BEGIN Input for this task

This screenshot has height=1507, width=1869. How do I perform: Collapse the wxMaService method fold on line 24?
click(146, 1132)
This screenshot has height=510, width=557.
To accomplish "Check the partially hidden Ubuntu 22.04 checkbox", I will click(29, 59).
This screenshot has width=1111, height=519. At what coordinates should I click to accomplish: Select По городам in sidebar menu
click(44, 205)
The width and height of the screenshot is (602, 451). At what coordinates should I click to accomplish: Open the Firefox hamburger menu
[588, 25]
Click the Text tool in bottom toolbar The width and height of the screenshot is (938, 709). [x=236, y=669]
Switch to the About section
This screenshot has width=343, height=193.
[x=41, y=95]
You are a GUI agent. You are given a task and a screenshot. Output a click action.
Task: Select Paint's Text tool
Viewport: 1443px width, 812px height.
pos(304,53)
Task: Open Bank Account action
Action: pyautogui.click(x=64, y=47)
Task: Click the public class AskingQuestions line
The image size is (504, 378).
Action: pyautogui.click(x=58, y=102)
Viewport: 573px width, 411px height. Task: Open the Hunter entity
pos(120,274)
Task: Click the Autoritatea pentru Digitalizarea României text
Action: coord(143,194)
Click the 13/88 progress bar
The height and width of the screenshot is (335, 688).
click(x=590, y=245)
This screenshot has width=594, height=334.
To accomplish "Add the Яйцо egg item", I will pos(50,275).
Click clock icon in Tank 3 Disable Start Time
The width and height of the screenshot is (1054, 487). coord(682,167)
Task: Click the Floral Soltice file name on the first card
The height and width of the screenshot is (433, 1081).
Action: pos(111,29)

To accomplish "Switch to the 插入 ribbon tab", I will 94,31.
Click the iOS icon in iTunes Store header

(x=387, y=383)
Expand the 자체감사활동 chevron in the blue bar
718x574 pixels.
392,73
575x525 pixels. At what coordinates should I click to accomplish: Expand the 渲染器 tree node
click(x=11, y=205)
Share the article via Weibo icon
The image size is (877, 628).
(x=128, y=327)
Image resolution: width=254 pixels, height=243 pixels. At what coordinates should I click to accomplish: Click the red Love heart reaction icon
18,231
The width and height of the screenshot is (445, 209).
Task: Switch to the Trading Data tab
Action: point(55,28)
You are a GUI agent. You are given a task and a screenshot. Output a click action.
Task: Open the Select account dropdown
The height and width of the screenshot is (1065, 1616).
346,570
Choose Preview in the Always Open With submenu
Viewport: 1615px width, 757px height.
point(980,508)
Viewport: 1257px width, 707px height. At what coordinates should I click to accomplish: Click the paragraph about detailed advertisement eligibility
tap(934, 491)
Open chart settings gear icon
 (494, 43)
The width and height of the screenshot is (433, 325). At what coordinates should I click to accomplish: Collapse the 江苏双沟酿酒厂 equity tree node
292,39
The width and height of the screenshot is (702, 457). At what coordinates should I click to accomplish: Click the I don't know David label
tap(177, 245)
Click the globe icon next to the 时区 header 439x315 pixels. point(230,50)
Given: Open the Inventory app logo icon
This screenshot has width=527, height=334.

END Input for this task

Problem to solve:
Copy every line of the records above verbatim, without changing anything.

Output for this exercise:
This screenshot has height=1507, width=1869. How do I perform: Collapse the wxMaService method fold on line 24?
click(146, 1132)
This screenshot has height=510, width=557.
To accomplish "Check the partially hidden Ubuntu 22.04 checkbox", I will click(29, 59).
This screenshot has width=1111, height=519. At what coordinates should I click to accomplish: Select По городам in sidebar menu
click(44, 205)
The width and height of the screenshot is (602, 451). At what coordinates should I click to accomplish: Open the Firefox hamburger menu
[588, 25]
Click the Text tool in bottom toolbar The width and height of the screenshot is (938, 709). [x=236, y=669]
Switch to the About section
This screenshot has width=343, height=193.
[x=41, y=95]
You are a GUI agent. You are given a task and a screenshot. Output a click action.
Task: Select Paint's Text tool
Viewport: 1443px width, 812px height.
pos(304,53)
Task: Open Bank Account action
Action: pyautogui.click(x=64, y=47)
Task: Click the public class AskingQuestions line
The image size is (504, 378).
Action: pyautogui.click(x=58, y=102)
Viewport: 573px width, 411px height. Task: Open the Hunter entity
pos(120,274)
Task: Click the Autoritatea pentru Digitalizarea României text
Action: coord(143,194)
Click the 13/88 progress bar
The height and width of the screenshot is (335, 688).
click(x=590, y=245)
This screenshot has width=594, height=334.
To accomplish "Add the Яйцо egg item", I will pos(50,275).
Click clock icon in Tank 3 Disable Start Time
The width and height of the screenshot is (1054, 487). coord(682,167)
Task: Click the Floral Soltice file name on the first card
The height and width of the screenshot is (433, 1081).
Action: pos(111,29)

To accomplish "Switch to the 插入 ribbon tab", I will 94,31.
Click the iOS icon in iTunes Store header

(x=387, y=383)
Expand the 자체감사활동 chevron in the blue bar
718x574 pixels.
392,73
575x525 pixels. At what coordinates should I click to accomplish: Expand the 渲染器 tree node
click(x=11, y=205)
Share the article via Weibo icon
The image size is (877, 628).
(x=128, y=327)
Image resolution: width=254 pixels, height=243 pixels. At what coordinates should I click to accomplish: Click the red Love heart reaction icon
18,231
The width and height of the screenshot is (445, 209).
Task: Switch to the Trading Data tab
Action: point(55,28)
You are a GUI agent. You are given a task and a screenshot. Output a click action.
Task: Open the Select account dropdown
The height and width of the screenshot is (1065, 1616).
346,570
Choose Preview in the Always Open With submenu
Viewport: 1615px width, 757px height.
point(980,508)
Viewport: 1257px width, 707px height. At what coordinates should I click to accomplish: Click the paragraph about detailed advertisement eligibility
tap(934, 491)
Open chart settings gear icon
 (494, 43)
The width and height of the screenshot is (433, 325). At what coordinates should I click to accomplish: Collapse the 江苏双沟酿酒厂 equity tree node
292,39
The width and height of the screenshot is (702, 457). At what coordinates should I click to accomplish: Click the I don't know David label
tap(177, 245)
Click the globe icon next to the 时区 header 439x315 pixels. point(230,50)
Given: Open the Inventory app logo icon
This screenshot has width=527, height=334.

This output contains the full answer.